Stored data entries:
■ ■ ■ ■ ■ ■ ■

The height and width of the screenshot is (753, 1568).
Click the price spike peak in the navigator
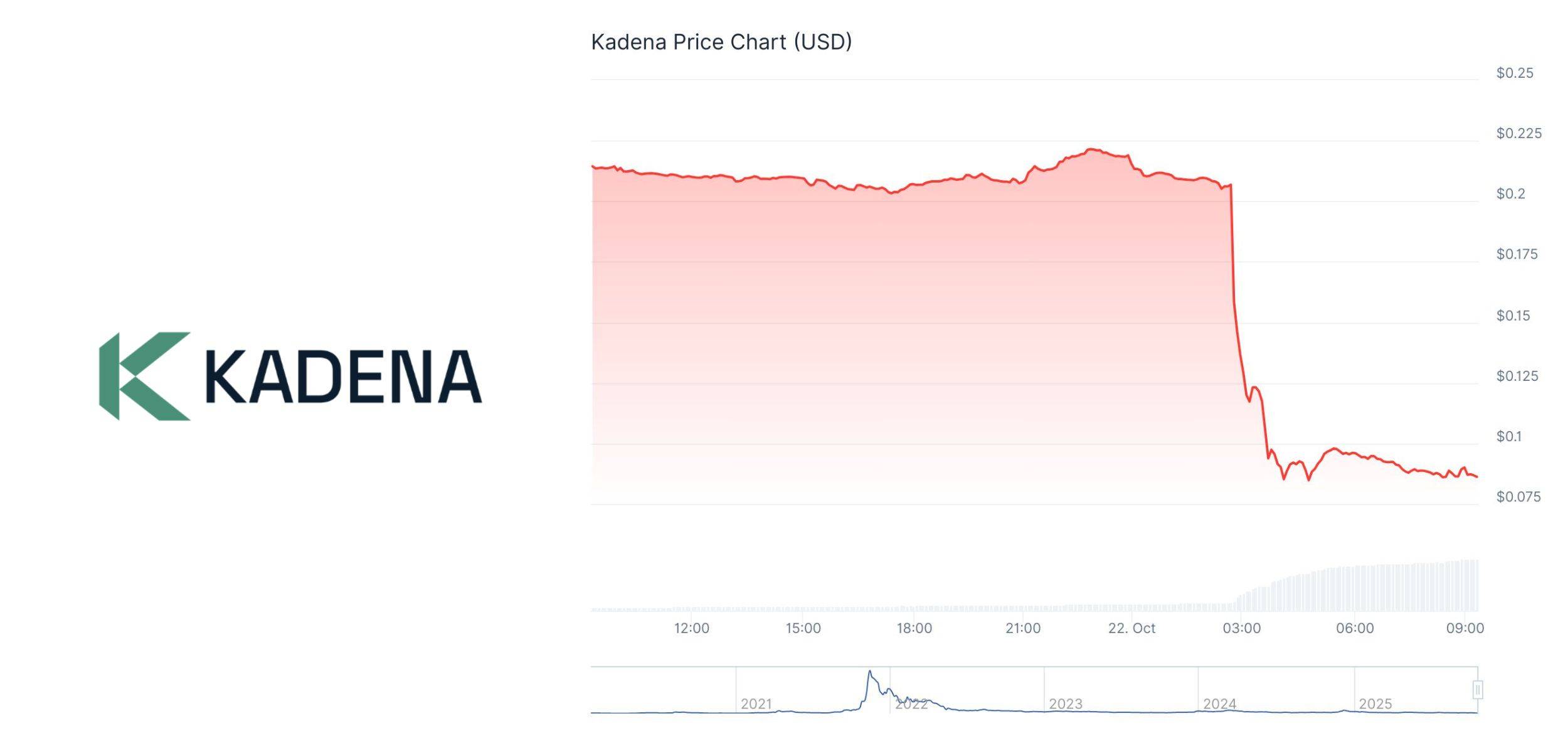(x=869, y=673)
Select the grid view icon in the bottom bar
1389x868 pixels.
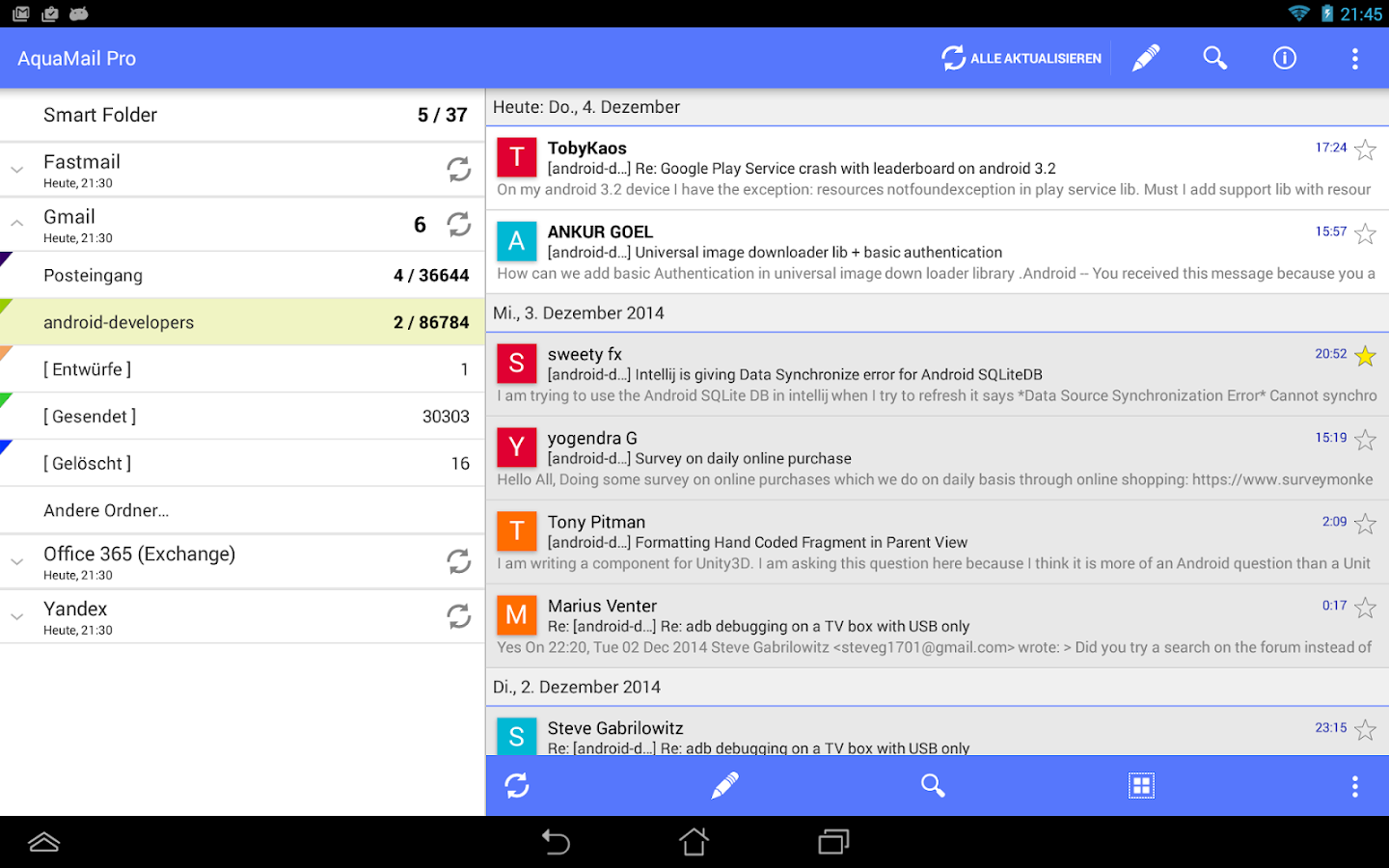tap(1141, 785)
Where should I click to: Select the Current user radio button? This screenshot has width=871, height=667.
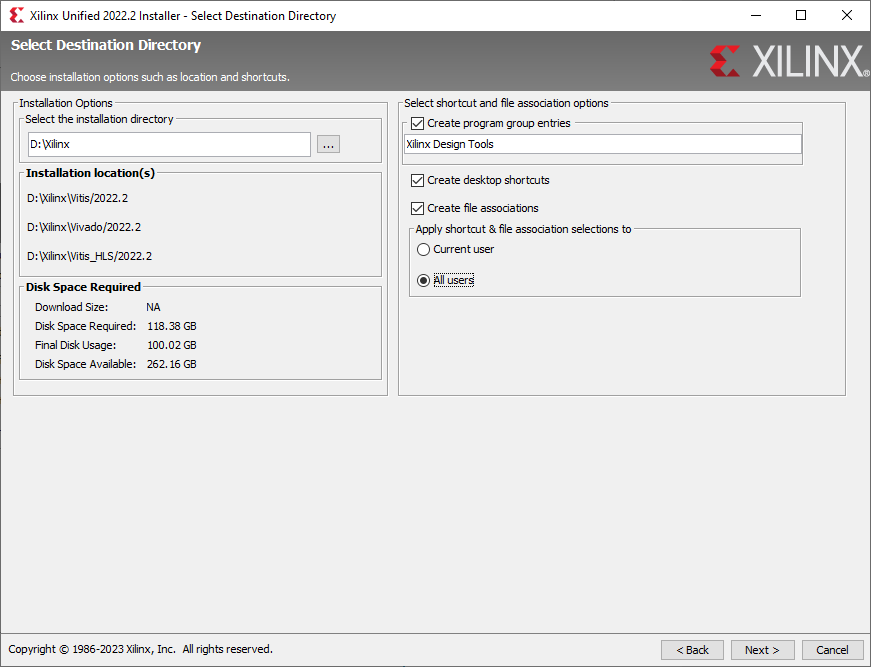pyautogui.click(x=424, y=250)
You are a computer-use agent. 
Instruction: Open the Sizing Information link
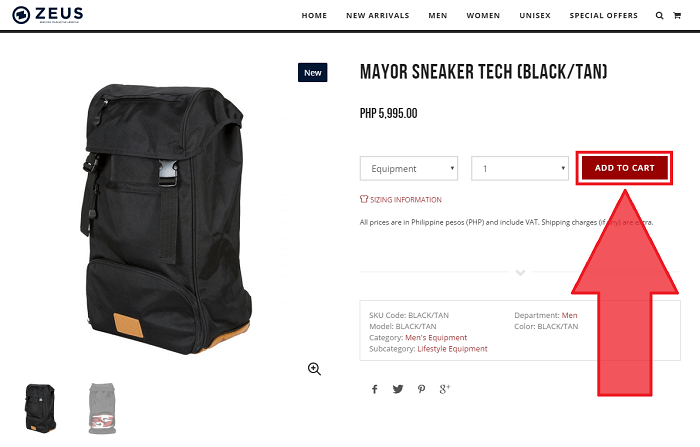[401, 200]
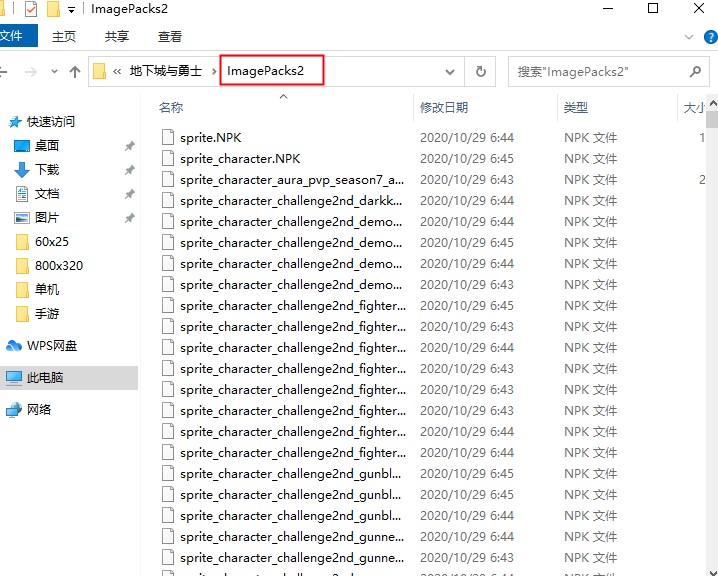The image size is (718, 576).
Task: Sort files by 名称 column header
Action: [x=171, y=107]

■ ■ ■ ■ ■ ■ ■

→ THE TASK
Your reply should hold only the records, duplicated exactly, without any image.

→ SOLUTION
The height and width of the screenshot is (753, 1568).
Click the price spike peak in the navigator
(x=869, y=673)
Select the grid view icon in the bottom bar
1389x868 pixels.
tap(1141, 785)
Where should I click to: Select the Current user radio button? This screenshot has width=871, height=667.
pyautogui.click(x=424, y=250)
You are a computer-use agent. 
Instruction: Open the Sizing Information link
[401, 200]
The image size is (718, 576).
Task: Sort files by 名称 column header
Action: [x=171, y=107]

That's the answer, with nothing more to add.